Irene Kit propuso organizar el proceso de enseñanza-aprendizaje en torno a proyectos que integren distintas materias y se conecten con la realidad cotidiana de los estudiantes y hagan partícipes a las familias -”no solo las familias letradas, sino todas”-. “Ya llegará el momento de decidir cómo calificar en la cuadrícula restrictiva de los boletines: ahora importa más el aprendizaje significativo, interesado, productivo y que pueda vincular a todas las familias desde el lugar del saber y con menor cantidad de estrés para entender consignas ajenas a la realidad diaria”, consideró.
Jaim Etcheverry dijo que, a partir del diagnóstico inicial, se debería intensificar la enseñanza para alcanzar, en el menor tiempo posible, el nivel esperable en lectoescritura y matemática para cada etapa madurativa. En las competencias básicas tendría que estar el foco.
El desafío de la alternancia
Desde agosto, la asistencia a clases será alternada.
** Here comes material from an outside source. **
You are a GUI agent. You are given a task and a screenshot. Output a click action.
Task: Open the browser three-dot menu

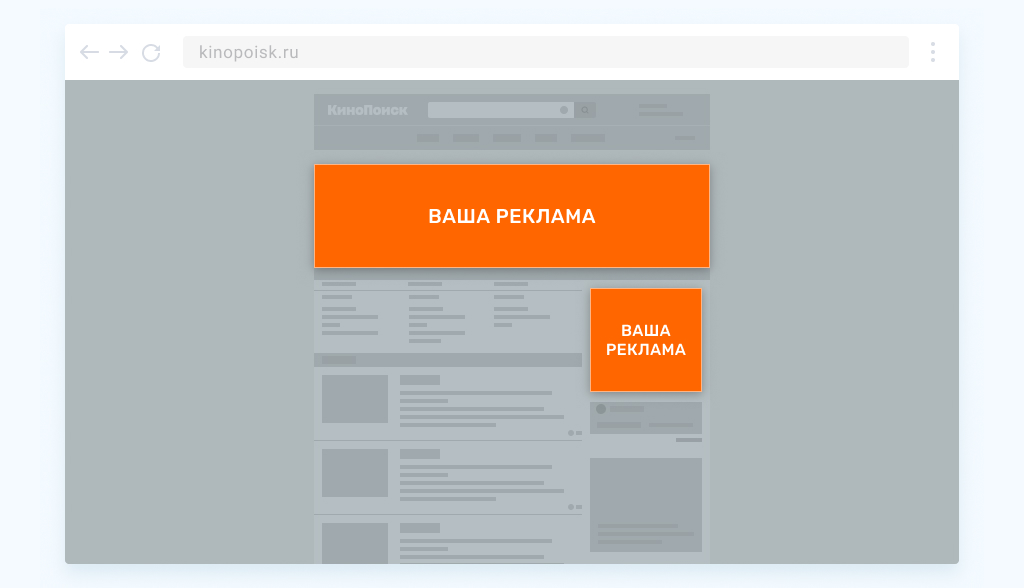point(932,52)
El distanciamiento de al menos metro y medio en las aulas forzará a dividir los cursos en por lo menos dos grupos. Por ejemplo, el grupo A concurrirá lunes, miércoles y viernes, mientras que el grupo B irá martes y jueves. La semana siguiente cambiaría el orden de los grupos para repartir equitativamente los días.
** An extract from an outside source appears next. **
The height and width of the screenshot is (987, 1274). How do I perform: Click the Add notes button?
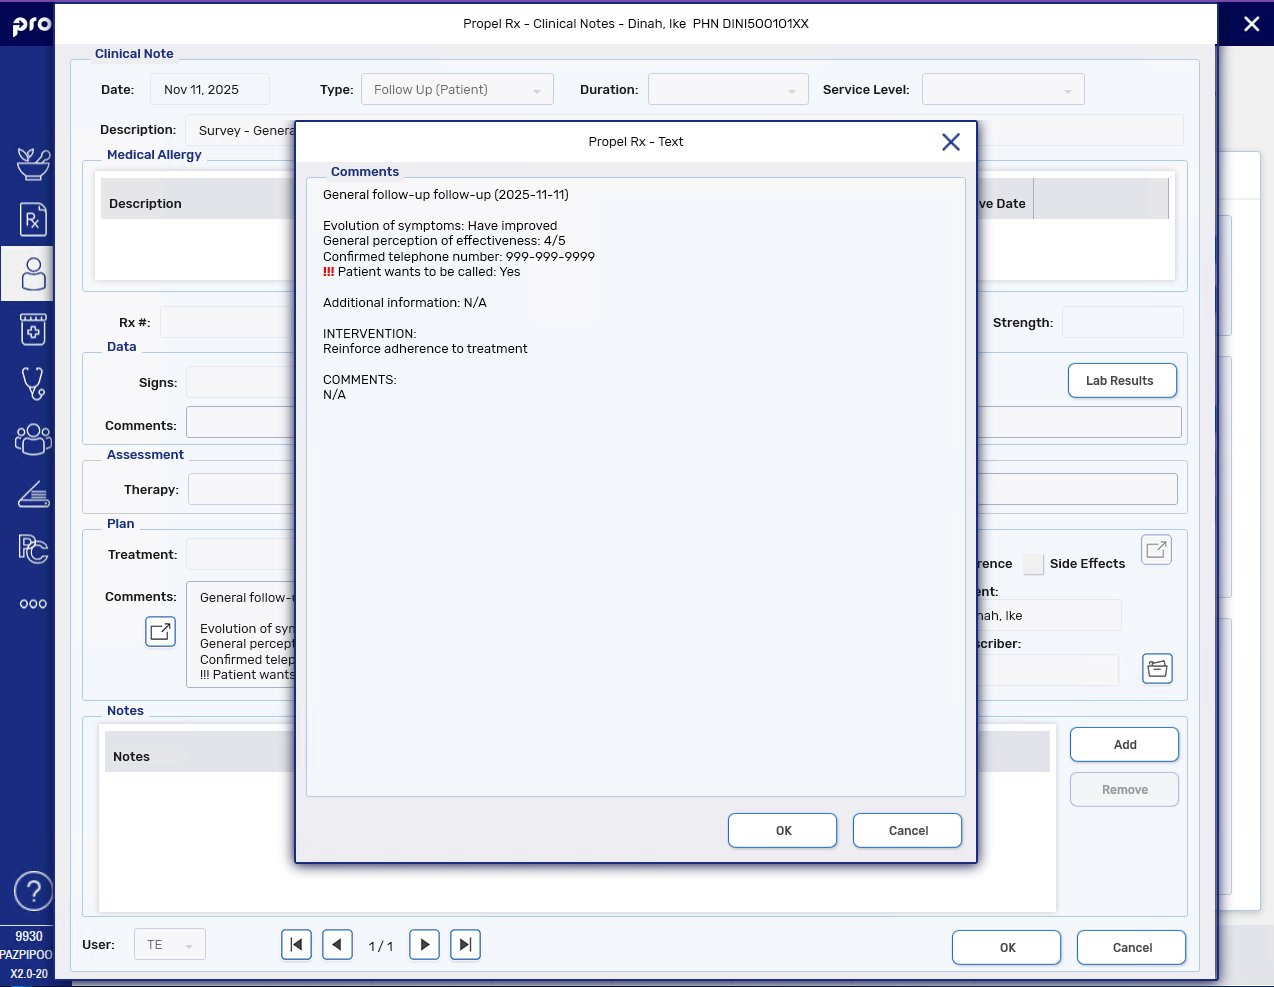coord(1124,745)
La alternancia supone un desafío extra para el docente, que ya no solo deberá lidiar con la virtualidad, sino que deberá balancear su trabajo entre el grupo remoto y el grupo en el aula. Uno de los modelos que cobra fuerza para sortear la dificultad es el conocido como flipped classroom o aula invertida.
Miguel Sedoff, ministro de Educación de Misiones y especialista en el modelo, es uno de sus principales impulsores. La provincia lo aplica desde 2015 y, según afirma, sus resultados son positivos llevaron a que otros ministros se interesaran. El método consiste en invertir el proceso de enseñanza-aprendizaje. A través de videos, audios o textos, la exposición de los temas se da en el hogar, mientras que en el aula se aprovecha el tiempo para despejar dudas y plantear actividades en torno a esos contenidos.
“El docente planifica sus clases en dos espacios: el individual (hogar) para la instrucción directa o presentación de temas nuevos en formato audiovisual o pdf y el grupal que transcurre en la escuela, donde se da lugar a la reflexión, dudas, consultas, y trabajo prácticos. La “sobrecarga” se puede dar al inicio, cuando se preparan los materiales didácticos para el modelo. Por eso, una opción es sumar estudiantes de formación docente para ese acompañamiento. Luego es cuestión de práctica”, explicó Sedoff.
Para Furman, el aula invertida también es una alternativa válida para cuando se produzca el regreso. Los docentes van a estar en la escuela todos los días y se les va a hacer cuesta arriba el ida y vuelta con los alumnos a distancia. Ni hablar de sostener las clases por videoconferencia. “Lo recomendable sería usar el tiempo en clase para un intercambio más rico de resolver dudas, de recomponer los vínculos. Los primeros y últimos cursos de los niveles, tanto primaria como secundaria, son los años para poner especial énfasis”, agregó.
El otro problema que se deriva de la asistencia alternada, plantea Kit, es que muchas docentes son madres de familia y, por ende, podrían solicitar la licencia laboral para acompañar a sus hijos los días que ellos no concurran a la escuela. Del mismo modo, también hay maestros dentro de los grupos de riesgo, mayores de 60 o con enfermedades preexistentes. Cabe preguntarse, entonces, cómo se ocuparán esas vacantes con las limitaciones presupuestarias que dejará la pandemia.